System Audit Committee
The System Audit Committee is comprised of five members, all of whom are appointed by the Board of Directors of the Funding Corporation. The System Audit Committee Charter sets forth the Committee's composition and responsibilities.
System Disclosure Committee
The System Disclosure Committee is responsible for ensuring that the financial and non-financial information disclosed in the System's quarterly and annual information statements are complete, properly summarized and accurately reported on a timely basis. The Disclosure Committee Charter sets forth the Committee's composition and responsibilities.
Agreements Among Certain System Institutions
In order to provide for mutual protection between the Banks with respect to their debt obligations, the Banks have voluntarily entered into agreements that contain certain financial covenants. These mutual agreements include the Second Amended and Restated Market Access Agreement and the Amended and Restated Contractual Interbank Performance Agreement.
Second Amended and Restated Market Access Agreement
The Funding Corporation and the Banks have entered into the Market Access Agreement. The Market Access Agreement establishes criteria and procedures for the Banks that provide oversight and control over a Bank's access to System funding if the creditworthiness of the Bank declines below certain agreed-upon levels. If the criteria are not met, the Market Access Agreement may require the Bank to provide certain additional information and, under specified circumstances, restrict or prohibit an individual Bank's participation in issuances of Farm Credit Debt Securities. The Market Access Agreement promotes the identification and resolution of individual Bank financial problems in a timely manner and discharges the Funding Corporation's statutory responsibility for determining conditions for each Bank's participation in each issuance of Farm Credit Debt Securities.

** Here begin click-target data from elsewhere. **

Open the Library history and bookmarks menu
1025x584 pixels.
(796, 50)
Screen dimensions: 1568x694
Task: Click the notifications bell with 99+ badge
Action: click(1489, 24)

Under the Market Access Agreement, if certain financial criteria are not met, a Bank may be placed in one of three categories, each of which imposes certain requirements and/or restrictions on the affected Bank. The criteria under the Market Access Agreement are the Contractual Interbank Performance Agreement (CIPA) scores, the net collateral ratio, and the permanent capital ratio of a Bank. The Bank net collateral ratio is net collateral (primarily earning assets) divided by total liabilities and the Bank permanent capital ratio is primarily the Bank's common and preferred stock and surplus divided by risk-adjusted assets. The criteria standards for the net collateral ratio and the permanent capital ratio are:
| Net Collateral Ratio | Permanent Capital Ratio | |
| Category I | <104.5%* | <8.0% |
| Category II | <103% | <7.0% |
| Category III | <102% | <5.0% |
*Represents the current minimum requirement
The categories are progressively more restrictive: a "Category I" Bank is subject to additional monitoring and reporting requirements; a "Category II" Bank's ability to participate in issuances of Farm Credit Debt Securities may be curtailed; and a "Category III" Bank may not be permitted to participate in issuances of Farm Credit Debt Securities.
Amended and Restated Contractual Interbank Performance Agreement
The Banks and the Funding Corporation have also entered into the Contractual Interbank Performance Agreement, or the CIPA. Under provisions of the CIPA, a CIPA score is calculated that measures the financial condition and performance of each District using various ratios taking into account the District's and Bank's capital, asset quality, earnings, interest-rate risk and liquidity. The CIPA score is compared against the agreed-upon standard of financial condition and performance that each District must achieve and maintain. The measurement standard established under the CIPA is intended to provide an early-warning mechanism to assist in monitoring the financial condition of each District.